If you’re looking to borrow money to buy a car, lenders may offer you one of two options: a personal loan or a loan designed for buying a car. 

You can use a personal loan for many different things, whether it’s home improvements or paying for a wedding. Banks, building societies and supermarkets often market personal loans to car buyers by referring to them as ‘car loans’.

But in reality, a personal loan is an unsecured loan that you can spend on anything you like. If you’re planning to take out a loan to buy a car, it’s worth comparing the cost with car finance schemes from dealerships and other lenders. 

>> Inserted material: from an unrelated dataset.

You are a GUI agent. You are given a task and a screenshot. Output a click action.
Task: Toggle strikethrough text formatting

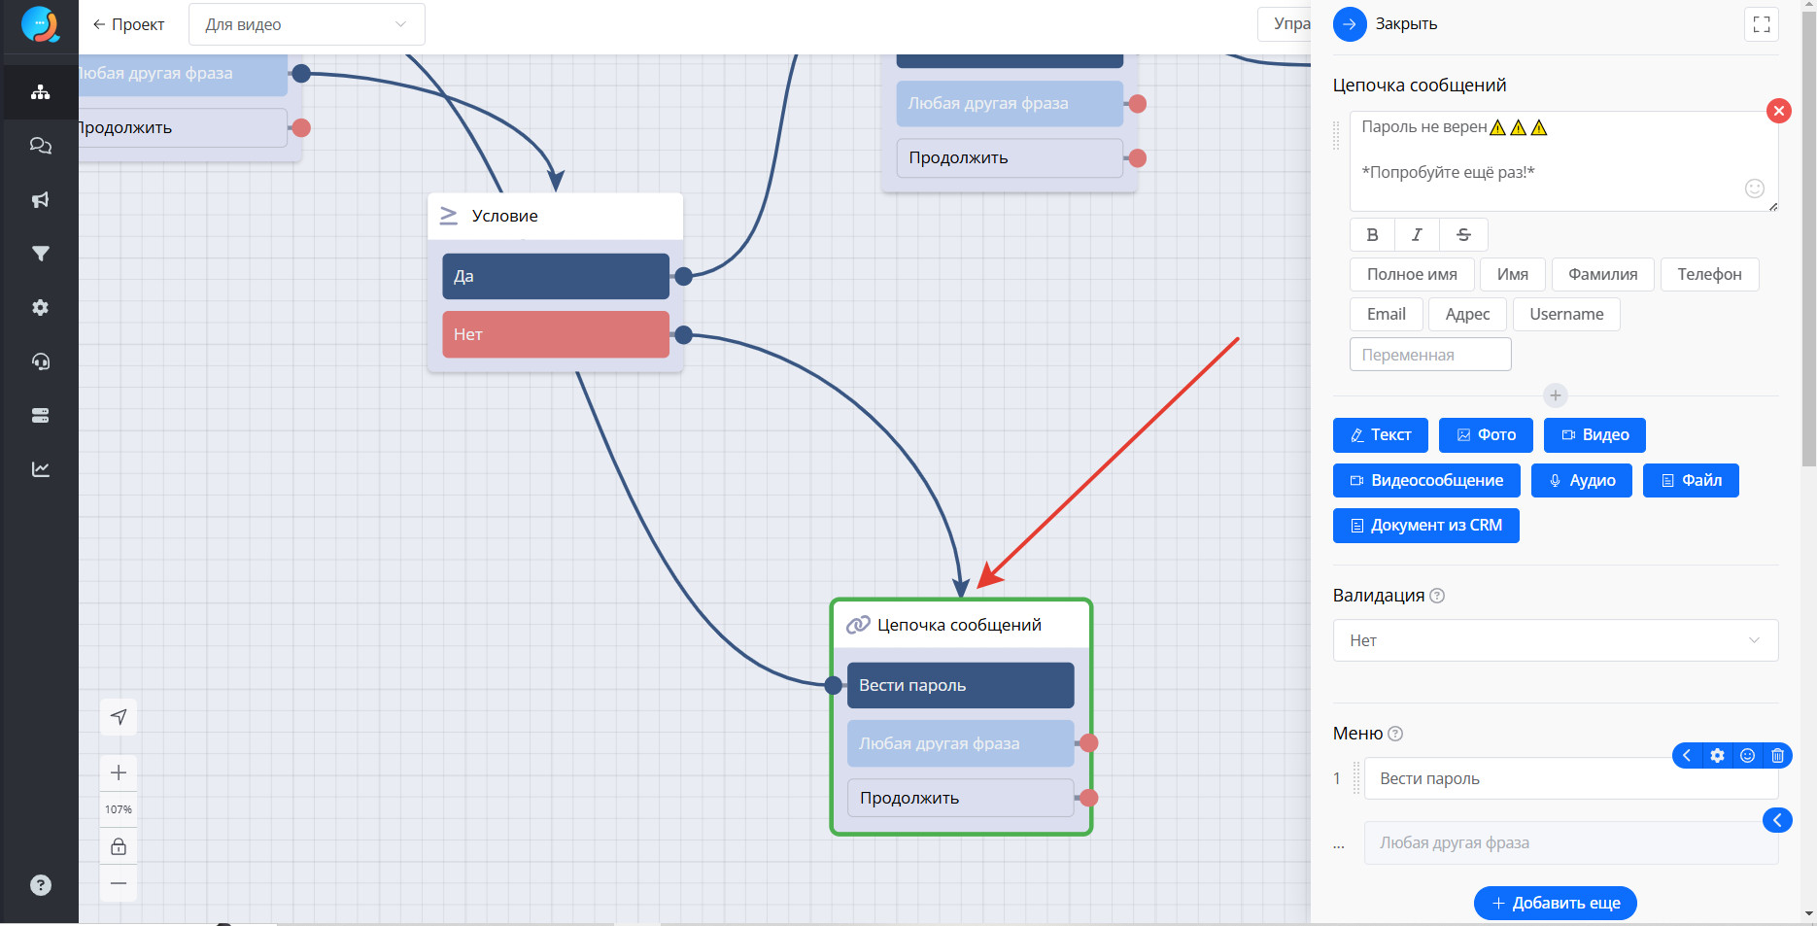(x=1463, y=235)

You might also find that banks offer specific car loans. Unlike a personal loan, these are secured loans and can only be used to buy a vehicle. This means if you don’t keep up your repayments, the lender could repossess your car. 

Buying a car with a personal loan means you’ll own it straight away – unlike with car finance. 

How does a personal loan for a car work?

With a personal loan for a car from a bank or other lender, you’ll borrow an agreed amount of money for a set time period. This amount is transferred directly to your bank account and you’ll pay it back in monthly instalments, at a fixed interest rate.  
 
The interest rate you receive will depend on your credit score. You could reduce your car loan’s APR (annual percentage rate) by fixing any errors on your credit file, as well as shopping around for the right deal. 

What are the pros of borrowing money for a car?

Getting a personal loan to buy a car has several benefits:

  • Affordability – personal loan interest rates could be lower than those for car finance. You’ll also be able to compare loans so you know you’re getting the right option for you.
  • Flexibility – you can spread your repayments for up to seven years without having to secure the loan against an asset like your home. Remember, the longer you have the loan, the more interest you’ll pay.
  • Outright ownership – you’ll own the car from day one. That means you can make modifications or sell it if you want to.

What are the drawbacks of taking out a loan for a car?

Disadvantages of taking out a loan for a car include:

  • Needing a good credit score – without a good credit score, you won’t be offered the best interest rates. If you have a bad credit score, lenders may reject you altogether. But if that’s the case, you’ll face similar issues with hire purchase, personal contracts hire and personal contract purchase plans.
  • No special offers – you’re likely to miss out on the incentives manufacturers offer when you take out their finance.
  • Upgrade inconvenience – if you regularly buy a new car, contract purchases – a type of car finance – often let you trade up more easily. With a loan, you’ll have to trade in your car and go through the process again. 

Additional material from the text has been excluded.